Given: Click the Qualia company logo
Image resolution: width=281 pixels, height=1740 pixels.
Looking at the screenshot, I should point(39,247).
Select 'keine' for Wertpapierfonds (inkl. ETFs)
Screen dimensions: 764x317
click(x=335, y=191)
---
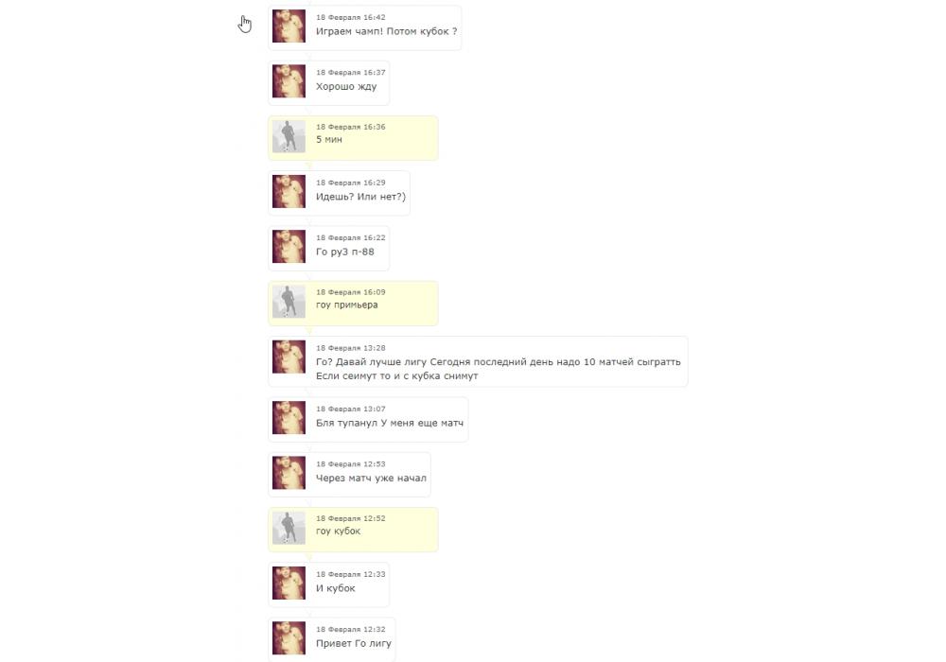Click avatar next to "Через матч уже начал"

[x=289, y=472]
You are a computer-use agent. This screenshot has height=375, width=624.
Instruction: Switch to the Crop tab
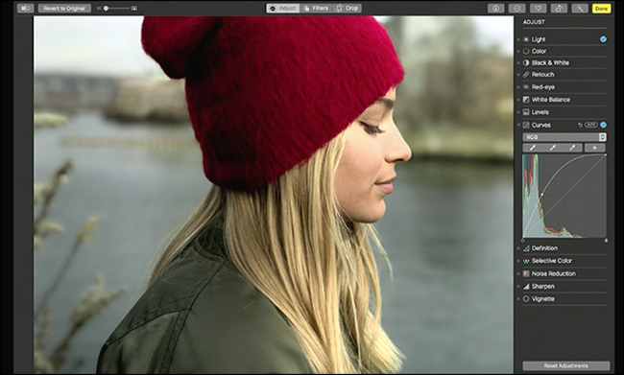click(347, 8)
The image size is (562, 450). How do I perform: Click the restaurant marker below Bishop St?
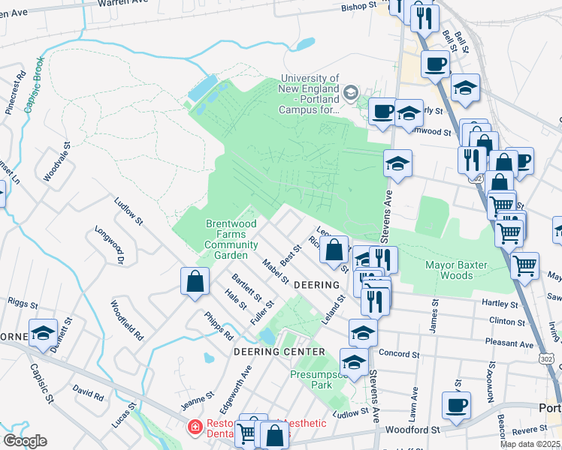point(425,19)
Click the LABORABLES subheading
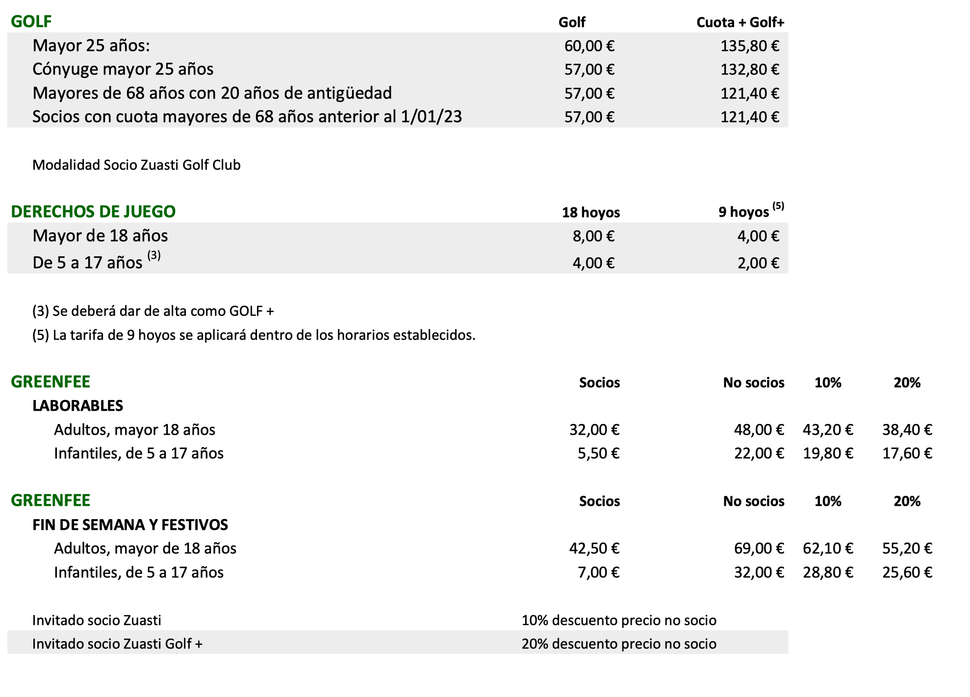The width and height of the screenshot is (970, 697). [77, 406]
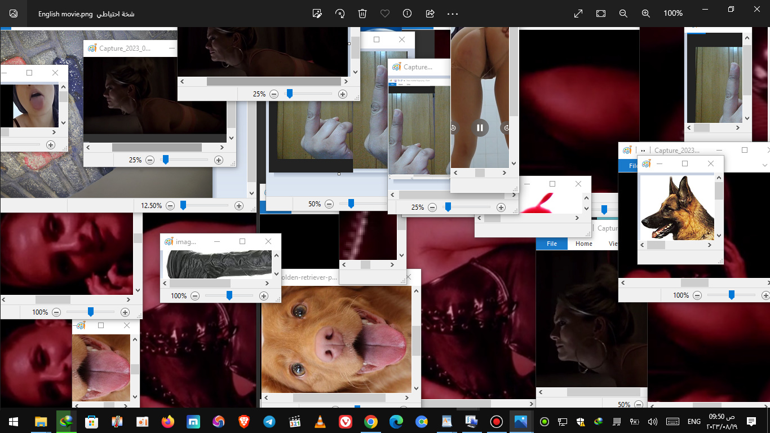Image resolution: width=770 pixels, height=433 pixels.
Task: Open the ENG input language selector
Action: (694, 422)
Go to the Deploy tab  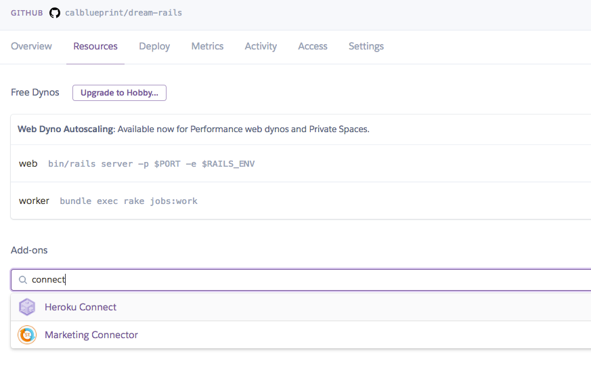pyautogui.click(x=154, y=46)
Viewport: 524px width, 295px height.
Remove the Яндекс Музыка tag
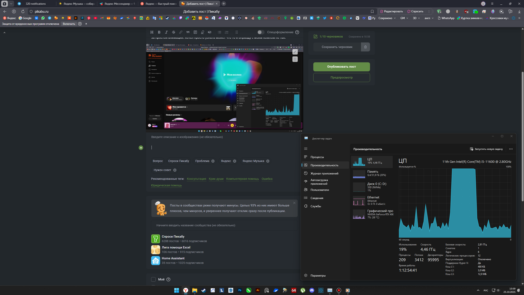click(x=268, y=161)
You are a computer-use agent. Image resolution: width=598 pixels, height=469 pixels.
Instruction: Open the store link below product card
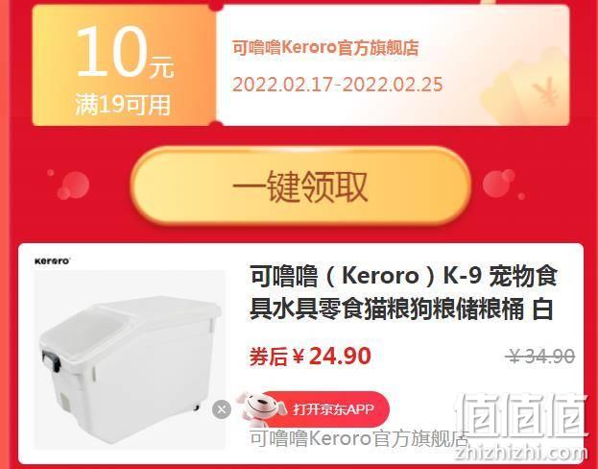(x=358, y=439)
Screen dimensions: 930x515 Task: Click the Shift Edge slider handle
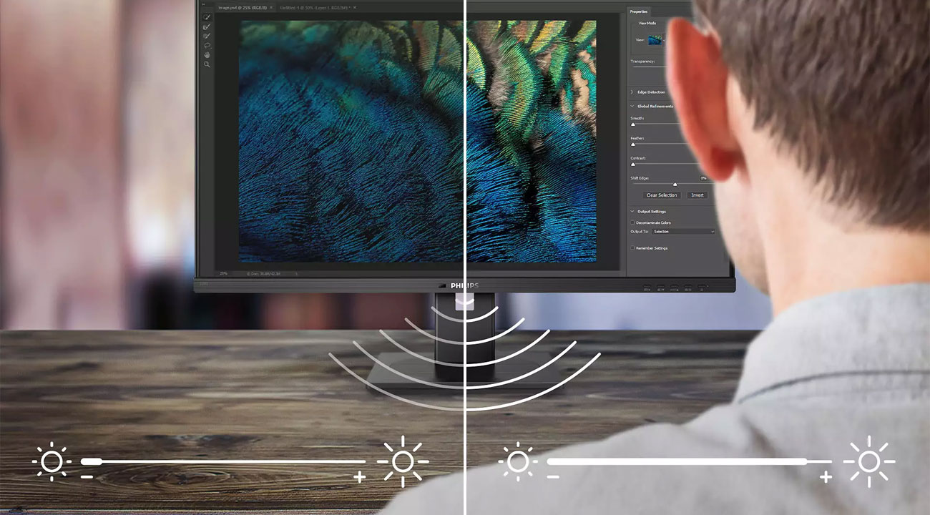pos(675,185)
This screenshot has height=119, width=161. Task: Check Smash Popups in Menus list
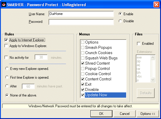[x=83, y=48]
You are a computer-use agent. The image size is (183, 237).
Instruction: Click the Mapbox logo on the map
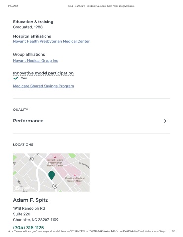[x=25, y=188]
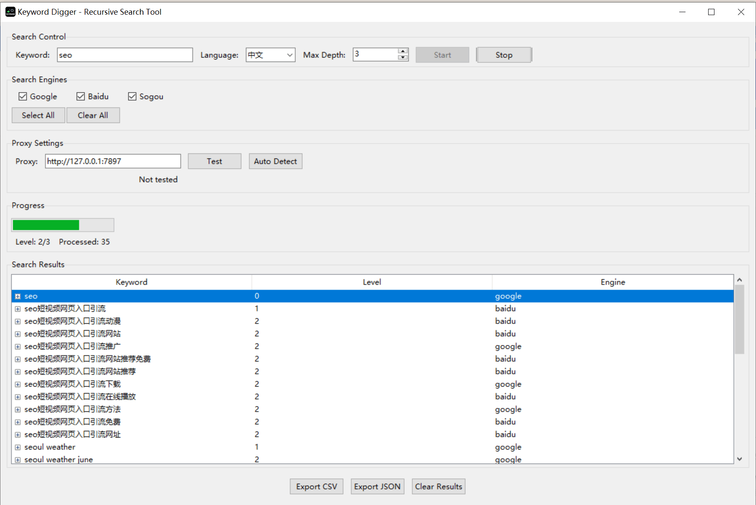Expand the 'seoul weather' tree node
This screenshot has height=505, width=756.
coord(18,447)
* * *
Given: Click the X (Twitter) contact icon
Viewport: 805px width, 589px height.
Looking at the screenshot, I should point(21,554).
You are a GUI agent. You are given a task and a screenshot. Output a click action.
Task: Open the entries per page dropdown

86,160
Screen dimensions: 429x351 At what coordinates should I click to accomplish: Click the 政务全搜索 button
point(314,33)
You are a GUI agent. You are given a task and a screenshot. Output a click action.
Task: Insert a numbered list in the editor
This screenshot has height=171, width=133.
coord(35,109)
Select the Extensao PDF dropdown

• _WHAT YOU NEED TO DO_:
Write out the material from the line containing "Screen dimensions: 429x351" through the line containing "Select the Extensao PDF dropdown", reproducing each line verbatim.

• _TASK SOLUTION_:
Screen dimensions: 429x351 At what coordinates should I click to accomplish: Click the 政务全搜索 button
point(314,33)
You are a GUI agent. You are given a task and a screenshot. Output a click action.
Task: Insert a numbered list in the editor
This screenshot has height=171, width=133.
coord(35,109)
Select the Extensao PDF dropdown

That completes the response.